▸ Short exercise
Arrange the items as a numbered list with blank lines left out, taking everything from the line containing "How do I perform: Enable" down to the line containing "Open the Exportformat", and nothing else.

━━━━━━━━━━━━━━━━━━━━━━━━━━━━━━

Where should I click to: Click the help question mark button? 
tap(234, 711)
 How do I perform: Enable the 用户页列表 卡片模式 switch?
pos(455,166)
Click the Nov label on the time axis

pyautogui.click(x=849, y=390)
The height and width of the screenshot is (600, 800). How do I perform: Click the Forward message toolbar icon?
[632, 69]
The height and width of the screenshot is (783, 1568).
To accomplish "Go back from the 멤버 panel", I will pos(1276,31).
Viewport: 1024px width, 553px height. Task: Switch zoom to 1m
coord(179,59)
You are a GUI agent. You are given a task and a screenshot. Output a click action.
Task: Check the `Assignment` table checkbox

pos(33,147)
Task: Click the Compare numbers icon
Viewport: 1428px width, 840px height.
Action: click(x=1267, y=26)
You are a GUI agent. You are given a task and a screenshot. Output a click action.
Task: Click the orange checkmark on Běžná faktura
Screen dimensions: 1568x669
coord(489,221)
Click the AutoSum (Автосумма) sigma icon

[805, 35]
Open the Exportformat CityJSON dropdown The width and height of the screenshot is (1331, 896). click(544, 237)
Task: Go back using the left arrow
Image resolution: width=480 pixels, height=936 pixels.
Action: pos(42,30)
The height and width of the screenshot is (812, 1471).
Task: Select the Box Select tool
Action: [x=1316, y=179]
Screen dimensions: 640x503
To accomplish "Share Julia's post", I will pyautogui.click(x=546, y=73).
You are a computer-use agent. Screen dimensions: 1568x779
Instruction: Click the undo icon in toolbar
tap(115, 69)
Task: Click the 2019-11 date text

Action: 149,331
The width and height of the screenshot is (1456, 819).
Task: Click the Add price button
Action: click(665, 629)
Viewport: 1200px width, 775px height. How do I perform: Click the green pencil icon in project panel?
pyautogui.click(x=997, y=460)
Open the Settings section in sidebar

━━━━━━━━━━━━━━━━━━━━━━━━━━━━━━

▸ Written answer
1.  How do I perform: Enable the 用户页列表 卡片模式 switch?
2. pos(455,166)
3. Click the Nov label on the time axis
4. pyautogui.click(x=849, y=390)
5. The height and width of the screenshot is (600, 800). How do I perform: Click the Forward message toolbar icon?
6. [632, 69]
7. The height and width of the screenshot is (783, 1568).
8. To accomplish "Go back from the 멤버 panel", I will pos(1276,31).
9. Viewport: 1024px width, 553px height. Task: Switch zoom to 1m
10. coord(179,59)
11. You are a GUI agent. You are given a task and a screenshot. Output a click action.
12. Task: Check the `Assignment` table checkbox
13. pos(33,147)
14. Task: Click the Compare numbers icon
15. Viewport: 1428px width, 840px height.
16. Action: click(x=1267, y=26)
17. You are a GUI agent. You are given a task and a screenshot. Output a click action.
18. Task: Click the orange checkmark on Běžná faktura
19. Screen dimensions: 1568x669
20. coord(489,221)
21. Click the AutoSum (Автосумма) sigma icon
22. [805, 35]
23. Open the Exportformat CityJSON dropdown The width and height of the screenshot is (1331, 896). click(544, 237)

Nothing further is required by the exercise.